In-law: refers to ego’s spouse’s relatives. The spouse's relatives of interest are their parents, and siblings. For example for the purposes of this questionnaire, if you are a married man, your in-laws are your wife's parents, and your wife’s siblings.
Coresidential group: a group of people who share a space where matters of child-bearing and rearing, food production, and/or food consumption take place. The coresidential group is identified as a separate group from the family as defined above, since 1) the family may not necessarily reside with one another, and 2) an individual may have multiple coresidential groups at any given time. Examples of coresidential units include “single men’s houses”,
The parameters included under the term kinship for this questionnaire are the following: residency rules (e.g. matrilocal, ambilocal), marriage patterns (e.g. exogamy, endogamy), and relationships with one’s in-laws (i.e. affines).
In areas of high linguistic diversity and/or high levels of multilingualism, fieldworkers have noted the propensity of some kind of linguistic exogamy - either as a deliberate ideology (Stenzel, 2005) or as an epiphenomenon of some other exogamy rule (eg. clan exogamy, village exogamy, see Stanford & Pan, 2013). A hypothesis could be made that these cross-linguistic marriages play some role in contact phenomena and resultant linguistic change. General statements and hypotheses concerning inter-language marriages assume that the use of language by the married spouses, and their offspring, is thought to be the locus of “transfer effects” and other contact phenomena. We have attempted to define this social domain in order to capture this interactional locus for the questionnaire.
The notion of "family and household” in anthropological convention began by identifying the domain as a social unit concerned with procreation and socialisation, “domestic” functions, and the production and consumption of food (c.f. Yanagisako 1979). While there appears to be consensus that such functional definitions of families and household miss many of the broader and dynamic elements of family, the generalness of these characteristics helps us to roughly identify this social unit across varying cultural contexts. See also Bender 1967: 499, and Goodenough 1980.
Family and coresidential group were split into two domains in recognition of the fact that the two groups often do not overlap. While in many cultural context they are described as overlapping(e.g. Bali, Corona et. al. 2015), there are many descriptions of contexts where this is either not the case (e.g. the Nayar of western Senegal, Gough 1959), or not always the case during the life span of an individual. The particularities are not, however, deemed highly relevant for the purposes of this questionnaire. Given our starting point is the hypothesis that marriage and affinal relationships are a locus of linguistic contact, we are interested in co-residency patterns in-so-far as they may impact the depth of this contact. For example, if a couple are married and live in the same household, the language learning opportunities for both spouses and child are different compared to a situation where a couple are married and have children, but the mother and child do not live with the father.

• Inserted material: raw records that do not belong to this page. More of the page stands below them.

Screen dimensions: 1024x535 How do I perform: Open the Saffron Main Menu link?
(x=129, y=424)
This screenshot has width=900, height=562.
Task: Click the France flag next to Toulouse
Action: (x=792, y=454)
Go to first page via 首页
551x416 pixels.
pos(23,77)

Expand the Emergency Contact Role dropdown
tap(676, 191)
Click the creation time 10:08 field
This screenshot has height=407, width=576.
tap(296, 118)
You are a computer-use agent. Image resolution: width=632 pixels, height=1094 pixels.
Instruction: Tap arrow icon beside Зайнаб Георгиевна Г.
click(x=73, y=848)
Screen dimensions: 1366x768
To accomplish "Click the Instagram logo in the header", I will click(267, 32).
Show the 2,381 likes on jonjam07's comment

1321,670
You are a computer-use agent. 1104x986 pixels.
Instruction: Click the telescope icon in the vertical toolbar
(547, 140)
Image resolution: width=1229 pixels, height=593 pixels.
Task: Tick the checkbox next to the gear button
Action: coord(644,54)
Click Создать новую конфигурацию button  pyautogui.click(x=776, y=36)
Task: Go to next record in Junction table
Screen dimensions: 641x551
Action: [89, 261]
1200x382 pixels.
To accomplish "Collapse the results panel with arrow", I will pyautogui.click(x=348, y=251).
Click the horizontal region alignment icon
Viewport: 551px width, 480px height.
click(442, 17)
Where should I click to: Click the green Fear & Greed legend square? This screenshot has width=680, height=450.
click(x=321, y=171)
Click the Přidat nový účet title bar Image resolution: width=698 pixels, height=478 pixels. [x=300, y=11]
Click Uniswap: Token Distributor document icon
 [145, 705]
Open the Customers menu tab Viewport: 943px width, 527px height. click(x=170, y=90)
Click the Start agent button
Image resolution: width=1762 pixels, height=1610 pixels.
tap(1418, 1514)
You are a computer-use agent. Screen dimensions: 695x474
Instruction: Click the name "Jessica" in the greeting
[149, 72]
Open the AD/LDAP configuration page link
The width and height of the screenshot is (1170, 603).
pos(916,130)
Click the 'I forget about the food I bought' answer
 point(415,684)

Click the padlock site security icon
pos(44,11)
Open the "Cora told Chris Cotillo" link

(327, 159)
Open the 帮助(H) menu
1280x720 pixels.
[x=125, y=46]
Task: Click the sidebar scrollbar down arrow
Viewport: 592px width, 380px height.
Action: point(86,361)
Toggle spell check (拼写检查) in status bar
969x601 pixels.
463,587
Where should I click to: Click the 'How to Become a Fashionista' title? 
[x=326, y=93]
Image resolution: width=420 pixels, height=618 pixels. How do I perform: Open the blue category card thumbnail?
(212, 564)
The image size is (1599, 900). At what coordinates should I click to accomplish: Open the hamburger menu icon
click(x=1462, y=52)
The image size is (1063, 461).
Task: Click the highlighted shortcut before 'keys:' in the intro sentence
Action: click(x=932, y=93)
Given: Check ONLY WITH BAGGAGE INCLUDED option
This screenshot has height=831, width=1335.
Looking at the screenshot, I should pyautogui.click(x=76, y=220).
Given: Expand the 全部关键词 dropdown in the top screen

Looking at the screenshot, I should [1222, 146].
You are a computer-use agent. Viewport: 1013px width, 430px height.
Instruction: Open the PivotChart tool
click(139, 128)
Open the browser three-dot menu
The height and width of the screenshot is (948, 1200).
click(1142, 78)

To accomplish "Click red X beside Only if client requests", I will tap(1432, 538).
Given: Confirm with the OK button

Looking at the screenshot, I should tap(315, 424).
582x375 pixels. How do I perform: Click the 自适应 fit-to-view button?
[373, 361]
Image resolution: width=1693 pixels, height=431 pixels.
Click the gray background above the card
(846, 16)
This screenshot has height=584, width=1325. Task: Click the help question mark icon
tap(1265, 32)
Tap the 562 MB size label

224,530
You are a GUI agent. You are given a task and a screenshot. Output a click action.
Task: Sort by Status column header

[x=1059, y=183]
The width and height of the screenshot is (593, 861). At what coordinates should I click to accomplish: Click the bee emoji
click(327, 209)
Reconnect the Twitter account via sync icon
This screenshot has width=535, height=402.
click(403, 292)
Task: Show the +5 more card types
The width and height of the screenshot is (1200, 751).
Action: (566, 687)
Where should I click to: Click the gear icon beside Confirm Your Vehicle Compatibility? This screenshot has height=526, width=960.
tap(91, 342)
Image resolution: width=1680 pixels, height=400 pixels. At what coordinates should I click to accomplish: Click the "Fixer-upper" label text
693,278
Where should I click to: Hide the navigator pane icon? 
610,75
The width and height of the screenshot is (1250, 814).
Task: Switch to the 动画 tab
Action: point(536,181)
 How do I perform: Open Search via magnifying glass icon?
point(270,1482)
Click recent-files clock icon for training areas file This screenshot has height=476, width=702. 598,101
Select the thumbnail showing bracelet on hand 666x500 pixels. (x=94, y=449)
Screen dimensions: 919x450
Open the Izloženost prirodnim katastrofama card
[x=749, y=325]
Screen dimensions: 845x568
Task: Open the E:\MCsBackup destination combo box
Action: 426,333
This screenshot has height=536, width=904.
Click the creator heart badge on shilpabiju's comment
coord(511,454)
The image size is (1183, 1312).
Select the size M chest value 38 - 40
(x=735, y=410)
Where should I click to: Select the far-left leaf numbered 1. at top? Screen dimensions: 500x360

The elements that can be included under the term kinship are many, but for this questionnaire we focus on the following: descent systems (e.g. unilitaeral, cognatic), residency rules (e.g. matrilocal, ambilocal), marriage patterns (e.g. exogamy, endogamy), and affinal relationships. The reason being that these elements are raised in both qualitative and quantitative studies as variables that affect peoples’ behaviours and social networks: either as a single variable or in some combination with one another. For example, Lansing et. al.’s study on Sumba and Timor (2017) found that if many languages are spoken within a geographical region and rules of postmarital residence are sustained, combined with directional and biased population movement between speech communities, languages will be channeled along uniparental lines (p.12914).
Finally, affinal relationships are singled out due to the many descriptions that note the importance of these relationships on linguistic behaviour. There are often strong social obligations between in-laws, which seems to result in strong imperatives for audience design and stance taking. For example lexical avoidance is a cross-culturally observed behaviour in this domain (Merlan 1981 (overview, Australia), Garde 2014 for Bininj Gunwok (Gunwingun; Australia), Mitchell 2015, 2018 for Datooga (Nilotic; Tanzania), Stasch 2011 for Korowai (Awyu-Dumut; West Papua)). The use of special address terms and registers is also noted for these relationships (e.g. King (2001) on pronominals and verb agreement morphology in Dhimal (Tibeto-Burman), Rushforth (1981) on pronominal forms in Dane-Zaa (Athabaskan; Canada)). While a variety of configurations of affinal relationships are possible, for the purposes of this questionnaire we will limit ourselves to whether such relationships do have marked linguistic behaviours, or whether they do not.